* [PAGE EXTRACT]:
◆ ◆ ◆
Initial Value Linear system of DQ's

[scorpius1782]

Homework Statement

The unique solution of the linear system of differential equations
$\frac{dv}{dt}=-34v+ -16w, v(0)=-1$
$\frac{dw}{dt}=80v+ 38w, w(0)=-3$
is: (enter the smaller of the eigenvalues first, and note that all entries here are integers)
$v(t)= C_1 e^{-2t}+C_2 e^{6t}$
$w(t)= C_3 e^{-2t}+C_4 e^{6t}$

I plugged in the exponential values since they're easy to get and not my problem.
Since I already know the answer to this practice problem:
$C_1=-11$
$C_2=10$
$C_3=22$
$C_4=-25$

Homework Equations

The Attempt at a Solution

I just can't figure out how they get the constants.

The eigenvalues are -2 and 6. And the eigenvectors are [-1,2] and [-2, 5]

I thought I was suppose to set the vectors in a matrix and set equal to the initial values but this doesn't work in anyway I've tried at all. I see that C₁+C₂=-1 and that the other two constants add up to -3 but I have no clue how they picked out those numbers. The example we did in class only had 1 constraint and was an annoyingly simple problem.

I've done everything I can think of to extract the method but am just missing the method. I'm sure it will be very simple. If anyone can please help me I'd appreciate it.

 

[scorpius1782]

Nevermind, solved it.
◆ ◆ ◆
* [DATA TO EXAMINE]:

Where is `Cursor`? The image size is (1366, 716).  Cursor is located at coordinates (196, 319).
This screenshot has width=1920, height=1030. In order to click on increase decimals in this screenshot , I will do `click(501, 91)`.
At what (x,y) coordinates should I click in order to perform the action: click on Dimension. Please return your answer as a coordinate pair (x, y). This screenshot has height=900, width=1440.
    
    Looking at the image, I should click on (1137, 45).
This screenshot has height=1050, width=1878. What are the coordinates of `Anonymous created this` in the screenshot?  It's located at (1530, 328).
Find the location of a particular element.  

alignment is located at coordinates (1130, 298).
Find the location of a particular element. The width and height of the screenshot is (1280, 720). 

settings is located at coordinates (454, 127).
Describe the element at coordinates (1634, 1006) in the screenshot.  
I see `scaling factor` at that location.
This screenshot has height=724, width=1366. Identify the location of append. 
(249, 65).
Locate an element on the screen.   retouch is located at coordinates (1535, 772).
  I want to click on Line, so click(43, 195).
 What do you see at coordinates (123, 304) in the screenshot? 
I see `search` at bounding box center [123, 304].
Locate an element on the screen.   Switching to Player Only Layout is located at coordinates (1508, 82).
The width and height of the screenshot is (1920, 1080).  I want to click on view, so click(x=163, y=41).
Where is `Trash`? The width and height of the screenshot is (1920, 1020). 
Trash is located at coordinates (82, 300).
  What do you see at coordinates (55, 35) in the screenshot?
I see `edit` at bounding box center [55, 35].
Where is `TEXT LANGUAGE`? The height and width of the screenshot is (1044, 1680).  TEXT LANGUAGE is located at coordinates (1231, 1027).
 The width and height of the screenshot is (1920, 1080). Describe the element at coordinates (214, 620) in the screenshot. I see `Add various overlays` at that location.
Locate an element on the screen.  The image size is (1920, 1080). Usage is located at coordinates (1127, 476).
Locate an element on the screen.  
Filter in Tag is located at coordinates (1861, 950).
◆ ◆ ◆
* [WORK TASK 1]:
Answer each question from the differential equations thread.
(a) What initial value is given for w?
(b) What eigenvalues does the poster report?
(c) According to the poster, what do C₁ and C₂ add up to?
* [WORK TASK 2]:
In the differential equations thread, why did the poster already fill in the exponents in v(t) and w(t) when asking for help?

* [EXERCISE RESULT 1]:
(a) w(0) = -3
(b) -2 and 6
(c) -1

* [EXERCISE RESULT 2]:
The poster filled in the exponential values because they are easy to get and were not the problem. The actual difficulty was figuring out how to find the constants C₁ through C₄.